One thing the CIA is clearly looking for is smart people. And physically fit people. And people who can keep a secret, which obviously is pretty crucial.

But, most of all, the CIA is looking for is people who really, really, really want the job. Again, the CIA doesn’t even pay a great salary – most entry-level workers in the clandestine division make around $40,000 a year – and the process itself is lengthy and incredibly invasive, so only people who are obsessed with becoming an agent are going to stick through it.

Just look at the CIA’s career site for more evidence. The entire site describes how working at the CIA is very meaningful work that’s critical to America’s safety.

“CIA offers a career experience you’d expect at any company,” said one woman on a recruitment video on the CIA’s career site. “The difference is every night, I go home knowing that the work I do really matters. And every day I share my work with a group of colleagues who feel the same way.”

That dedication to the agency is screened throughout the entire process, with no better example than the one cited earlier where the woman essentially had to say she would have relations for the good of her country. And, to further entice people into becoming passionate about the CIA, the readings they suggest during the hiring process reinforce their message.

And while the CIA doesn’t have the best pay, they do have amazing benefits. And it isn’t just standard health and retirement, either, but a gym, gardens, walking paths, intramural sports and more.

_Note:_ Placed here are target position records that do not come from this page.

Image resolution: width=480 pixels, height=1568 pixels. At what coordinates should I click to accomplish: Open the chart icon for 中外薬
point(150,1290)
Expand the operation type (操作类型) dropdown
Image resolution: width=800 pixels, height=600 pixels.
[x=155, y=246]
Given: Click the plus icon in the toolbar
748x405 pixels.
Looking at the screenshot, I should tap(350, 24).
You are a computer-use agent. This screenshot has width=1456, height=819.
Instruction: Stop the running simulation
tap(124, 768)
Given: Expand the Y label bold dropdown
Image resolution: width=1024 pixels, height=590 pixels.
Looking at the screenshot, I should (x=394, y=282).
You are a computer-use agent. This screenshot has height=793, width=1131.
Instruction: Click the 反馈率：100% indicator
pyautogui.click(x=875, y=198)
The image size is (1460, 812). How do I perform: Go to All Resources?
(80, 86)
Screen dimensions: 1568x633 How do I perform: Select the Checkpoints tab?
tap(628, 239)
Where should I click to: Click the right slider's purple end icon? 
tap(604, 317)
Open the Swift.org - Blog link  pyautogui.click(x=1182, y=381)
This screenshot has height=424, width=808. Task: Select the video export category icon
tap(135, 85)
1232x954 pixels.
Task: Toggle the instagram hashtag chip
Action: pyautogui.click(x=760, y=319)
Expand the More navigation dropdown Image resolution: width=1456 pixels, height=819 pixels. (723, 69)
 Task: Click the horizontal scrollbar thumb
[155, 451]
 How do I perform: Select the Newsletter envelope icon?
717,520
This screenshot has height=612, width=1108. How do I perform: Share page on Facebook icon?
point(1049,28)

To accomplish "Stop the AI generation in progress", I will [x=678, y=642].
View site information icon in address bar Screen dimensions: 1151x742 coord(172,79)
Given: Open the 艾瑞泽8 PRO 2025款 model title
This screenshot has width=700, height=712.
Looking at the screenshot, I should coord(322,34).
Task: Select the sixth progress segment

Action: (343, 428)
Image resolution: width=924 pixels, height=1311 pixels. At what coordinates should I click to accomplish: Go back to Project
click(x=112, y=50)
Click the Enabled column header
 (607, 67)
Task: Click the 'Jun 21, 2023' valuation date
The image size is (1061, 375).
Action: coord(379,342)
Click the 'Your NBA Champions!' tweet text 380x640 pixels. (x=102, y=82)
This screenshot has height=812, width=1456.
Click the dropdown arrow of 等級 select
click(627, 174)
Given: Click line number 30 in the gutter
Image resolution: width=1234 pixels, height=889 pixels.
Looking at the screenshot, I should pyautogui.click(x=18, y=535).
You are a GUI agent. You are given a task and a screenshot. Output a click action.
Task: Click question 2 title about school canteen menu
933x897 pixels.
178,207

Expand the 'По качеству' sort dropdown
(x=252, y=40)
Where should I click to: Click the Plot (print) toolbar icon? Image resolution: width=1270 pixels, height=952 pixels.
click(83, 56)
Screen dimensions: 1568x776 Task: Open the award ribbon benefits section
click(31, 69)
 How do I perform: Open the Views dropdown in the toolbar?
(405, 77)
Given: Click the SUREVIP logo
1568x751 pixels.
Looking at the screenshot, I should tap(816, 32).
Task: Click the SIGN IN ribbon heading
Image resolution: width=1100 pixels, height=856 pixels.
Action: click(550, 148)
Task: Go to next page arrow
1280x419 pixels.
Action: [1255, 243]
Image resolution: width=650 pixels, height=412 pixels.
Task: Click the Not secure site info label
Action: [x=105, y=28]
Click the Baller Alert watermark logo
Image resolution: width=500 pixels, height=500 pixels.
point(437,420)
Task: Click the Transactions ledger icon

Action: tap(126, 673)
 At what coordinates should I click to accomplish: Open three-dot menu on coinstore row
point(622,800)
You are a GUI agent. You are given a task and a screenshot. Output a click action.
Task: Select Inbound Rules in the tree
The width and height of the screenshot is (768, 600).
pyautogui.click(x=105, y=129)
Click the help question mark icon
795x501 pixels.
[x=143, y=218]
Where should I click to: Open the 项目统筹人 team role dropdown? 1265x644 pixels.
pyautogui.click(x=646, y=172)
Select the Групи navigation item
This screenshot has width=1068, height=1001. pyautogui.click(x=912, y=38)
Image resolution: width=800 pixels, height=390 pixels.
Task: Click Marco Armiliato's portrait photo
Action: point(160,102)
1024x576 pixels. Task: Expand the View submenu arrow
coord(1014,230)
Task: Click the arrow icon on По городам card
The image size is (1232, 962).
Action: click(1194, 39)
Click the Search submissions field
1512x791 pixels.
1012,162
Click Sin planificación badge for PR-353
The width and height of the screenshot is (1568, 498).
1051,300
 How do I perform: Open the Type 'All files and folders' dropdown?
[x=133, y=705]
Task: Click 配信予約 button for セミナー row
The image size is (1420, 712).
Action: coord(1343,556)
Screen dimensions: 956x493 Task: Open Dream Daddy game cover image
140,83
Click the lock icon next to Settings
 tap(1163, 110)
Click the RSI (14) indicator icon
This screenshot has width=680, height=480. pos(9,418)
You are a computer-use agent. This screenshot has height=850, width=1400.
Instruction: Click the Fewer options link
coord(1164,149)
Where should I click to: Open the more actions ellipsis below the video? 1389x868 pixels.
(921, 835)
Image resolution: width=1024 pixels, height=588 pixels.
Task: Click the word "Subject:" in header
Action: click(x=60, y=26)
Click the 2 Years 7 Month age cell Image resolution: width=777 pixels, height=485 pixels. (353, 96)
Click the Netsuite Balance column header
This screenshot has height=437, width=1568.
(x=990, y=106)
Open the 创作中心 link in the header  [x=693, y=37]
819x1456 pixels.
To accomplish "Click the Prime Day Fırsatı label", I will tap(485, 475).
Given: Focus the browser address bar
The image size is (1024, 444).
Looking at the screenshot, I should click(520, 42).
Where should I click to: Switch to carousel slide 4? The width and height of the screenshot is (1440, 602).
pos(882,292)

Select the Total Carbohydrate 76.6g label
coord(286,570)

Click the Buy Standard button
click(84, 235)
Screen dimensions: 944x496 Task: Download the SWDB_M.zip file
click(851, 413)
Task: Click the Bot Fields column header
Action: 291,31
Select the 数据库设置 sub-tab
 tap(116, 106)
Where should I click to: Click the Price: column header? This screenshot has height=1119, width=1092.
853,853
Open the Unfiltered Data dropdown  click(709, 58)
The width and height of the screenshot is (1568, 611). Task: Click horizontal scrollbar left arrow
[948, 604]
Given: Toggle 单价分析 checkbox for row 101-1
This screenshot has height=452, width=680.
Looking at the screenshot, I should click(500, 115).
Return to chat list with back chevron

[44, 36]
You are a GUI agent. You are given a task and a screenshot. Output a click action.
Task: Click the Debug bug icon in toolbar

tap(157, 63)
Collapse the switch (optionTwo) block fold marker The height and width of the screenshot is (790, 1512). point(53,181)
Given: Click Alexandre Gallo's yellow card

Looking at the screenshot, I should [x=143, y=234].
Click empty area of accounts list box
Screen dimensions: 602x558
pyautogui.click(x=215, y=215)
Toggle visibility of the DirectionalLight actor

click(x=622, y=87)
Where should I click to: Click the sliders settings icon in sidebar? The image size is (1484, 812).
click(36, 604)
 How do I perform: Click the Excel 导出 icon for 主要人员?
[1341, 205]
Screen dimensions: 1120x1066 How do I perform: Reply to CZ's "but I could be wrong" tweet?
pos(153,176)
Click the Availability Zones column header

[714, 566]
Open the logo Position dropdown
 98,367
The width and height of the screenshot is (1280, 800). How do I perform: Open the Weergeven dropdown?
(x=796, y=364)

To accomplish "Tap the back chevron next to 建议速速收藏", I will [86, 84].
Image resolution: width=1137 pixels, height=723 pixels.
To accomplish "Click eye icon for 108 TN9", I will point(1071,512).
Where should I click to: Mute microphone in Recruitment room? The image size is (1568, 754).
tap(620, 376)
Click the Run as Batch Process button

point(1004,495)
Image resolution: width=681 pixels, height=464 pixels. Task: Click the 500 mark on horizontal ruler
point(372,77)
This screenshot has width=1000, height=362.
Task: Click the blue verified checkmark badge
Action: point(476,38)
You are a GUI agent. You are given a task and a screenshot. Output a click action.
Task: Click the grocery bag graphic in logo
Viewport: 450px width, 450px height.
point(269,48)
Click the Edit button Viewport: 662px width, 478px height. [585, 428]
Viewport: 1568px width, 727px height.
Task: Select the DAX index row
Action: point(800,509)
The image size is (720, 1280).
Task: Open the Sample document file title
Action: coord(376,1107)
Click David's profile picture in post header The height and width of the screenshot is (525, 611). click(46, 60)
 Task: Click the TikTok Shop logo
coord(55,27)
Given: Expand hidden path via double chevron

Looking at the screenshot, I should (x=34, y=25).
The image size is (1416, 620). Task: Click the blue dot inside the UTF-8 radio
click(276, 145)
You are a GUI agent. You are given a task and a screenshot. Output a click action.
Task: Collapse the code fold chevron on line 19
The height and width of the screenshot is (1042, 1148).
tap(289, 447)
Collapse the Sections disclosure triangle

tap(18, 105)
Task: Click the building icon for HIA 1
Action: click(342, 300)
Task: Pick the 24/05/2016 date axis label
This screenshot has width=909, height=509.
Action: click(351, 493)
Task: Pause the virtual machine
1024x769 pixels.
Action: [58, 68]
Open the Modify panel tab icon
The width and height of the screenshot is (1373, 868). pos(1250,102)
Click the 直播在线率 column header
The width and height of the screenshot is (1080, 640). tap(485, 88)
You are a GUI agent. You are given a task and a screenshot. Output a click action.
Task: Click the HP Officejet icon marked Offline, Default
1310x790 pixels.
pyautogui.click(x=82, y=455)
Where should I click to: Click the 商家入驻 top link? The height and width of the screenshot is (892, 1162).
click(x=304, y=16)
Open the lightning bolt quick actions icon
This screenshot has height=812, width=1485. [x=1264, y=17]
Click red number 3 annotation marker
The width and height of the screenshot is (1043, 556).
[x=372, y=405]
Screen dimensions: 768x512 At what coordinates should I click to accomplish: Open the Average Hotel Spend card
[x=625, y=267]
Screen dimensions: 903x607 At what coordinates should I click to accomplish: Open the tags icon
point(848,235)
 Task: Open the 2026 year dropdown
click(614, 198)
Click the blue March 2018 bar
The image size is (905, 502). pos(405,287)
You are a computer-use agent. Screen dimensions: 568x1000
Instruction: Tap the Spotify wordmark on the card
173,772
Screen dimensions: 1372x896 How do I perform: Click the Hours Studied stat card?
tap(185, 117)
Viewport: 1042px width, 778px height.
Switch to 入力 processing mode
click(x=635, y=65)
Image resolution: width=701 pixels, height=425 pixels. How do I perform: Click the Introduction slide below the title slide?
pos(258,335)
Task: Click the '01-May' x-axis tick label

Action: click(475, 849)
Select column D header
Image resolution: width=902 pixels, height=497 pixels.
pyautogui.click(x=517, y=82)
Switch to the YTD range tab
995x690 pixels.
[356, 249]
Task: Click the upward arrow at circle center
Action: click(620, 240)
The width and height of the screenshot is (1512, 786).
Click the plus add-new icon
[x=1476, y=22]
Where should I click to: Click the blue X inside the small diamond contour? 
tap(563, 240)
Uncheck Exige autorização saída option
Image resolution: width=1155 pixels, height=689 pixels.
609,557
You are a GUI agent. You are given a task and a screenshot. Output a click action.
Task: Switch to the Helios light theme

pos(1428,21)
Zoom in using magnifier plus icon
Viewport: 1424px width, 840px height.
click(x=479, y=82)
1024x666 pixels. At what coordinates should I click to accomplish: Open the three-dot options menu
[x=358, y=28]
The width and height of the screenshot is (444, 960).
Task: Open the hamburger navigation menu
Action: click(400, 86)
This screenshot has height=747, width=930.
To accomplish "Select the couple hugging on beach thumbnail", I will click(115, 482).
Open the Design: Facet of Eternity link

The goal, as the CIA writes on its website, is to have the agency “its own community.” The reason is obvious: they recruit people who love the agency, and then foster that loyalty by building an incredibly tight-knit group of workers who lean on the agency for both their income and most of their recreation.

The Business Lesson

Obviously, no company could have a hiring process like the CIA’s. First off, it wouldn’t even be legal (private employers can’t give polygraph exams, as an example), and no company could routinely take two years to hire one person.

Instead, the CIA serves as an example of what the perfect hiring process would look like. Obviously, they are hiring for among the most important positions in America, and they have incredible time and resources to do it.

So what do they look for? Yes, some skills, particularly for the highly-technical jobs. But more than that, they look for intelligence and, first and foremost, passion.

The CIA’s entire premise is to get people completely ingrained into their cultural, a person who is willing to put the agency ahead of everything from their bank account to their own safety. That’s also probably the reason why they want people under the age of 35, because a younger mind is more moldable to the agency’s line of thinking.

And that’s the real business lesson: skills and attitude matter. But, while hiring for any position in any organization, perhaps the most important thing is to find someone who truly believes in your company’s mission and is passionate about their job.

Bottom line, we spend a lot of time in hiring looking at the size of the dog in the fight, i.e. a person’s skills and qualifications. But perhaps what really matters is the size of the fight in the dog, i.e. how much that candidate really wants what you’re offering.